→ **Material to process**
'''

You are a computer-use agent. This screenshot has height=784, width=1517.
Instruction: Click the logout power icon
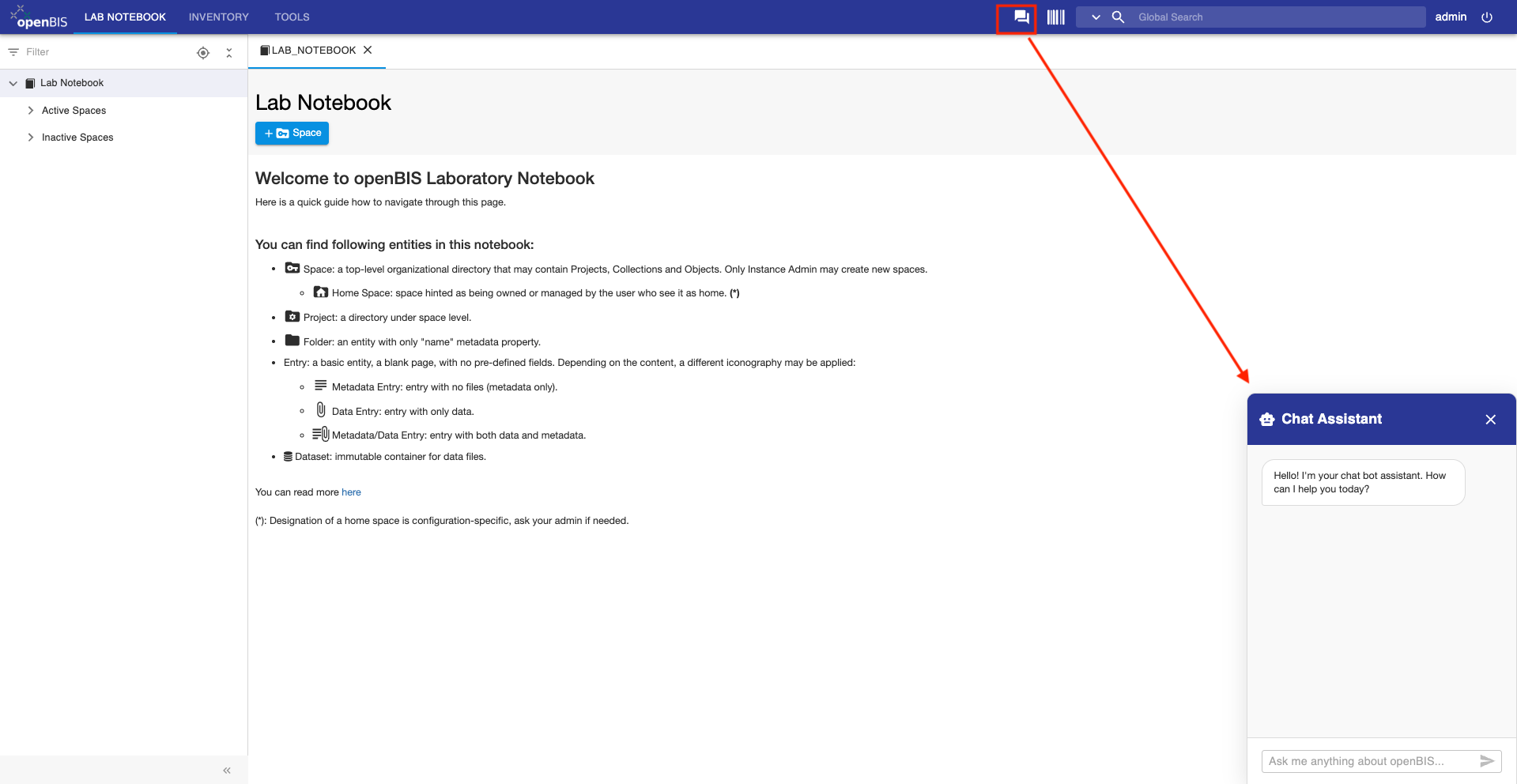pyautogui.click(x=1487, y=17)
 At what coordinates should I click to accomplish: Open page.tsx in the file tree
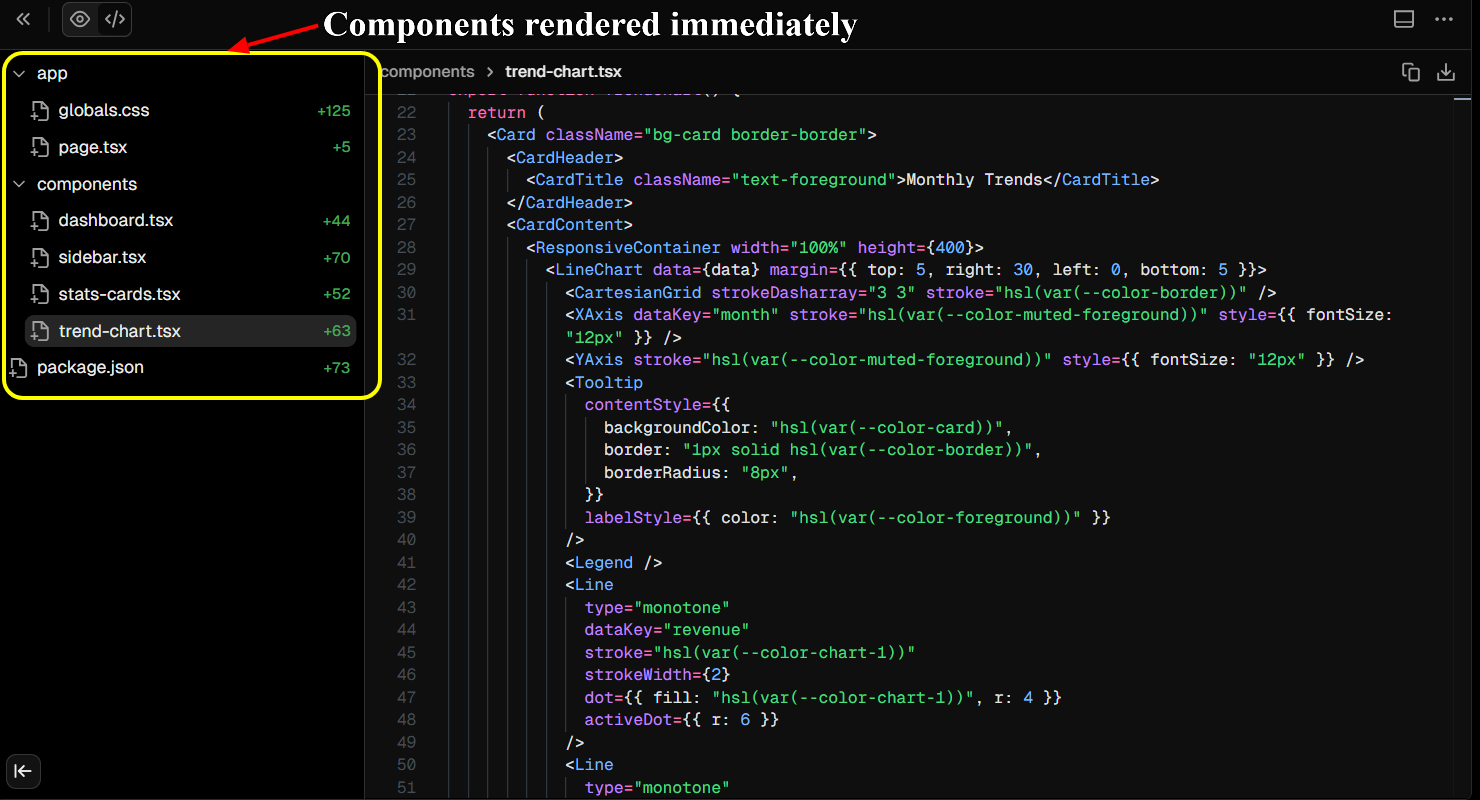(93, 148)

'''

→ **Problem**
The expected output is the run of lines from the one containing "Instruction: Click the logout power icon" to the last line of the listing above, both included, word for word and free of pictures.

→ **Solution to this task**
Instruction: Click the logout power icon
pyautogui.click(x=1487, y=17)
 At what coordinates should I click to accomplish: Open page.tsx in the file tree
(93, 148)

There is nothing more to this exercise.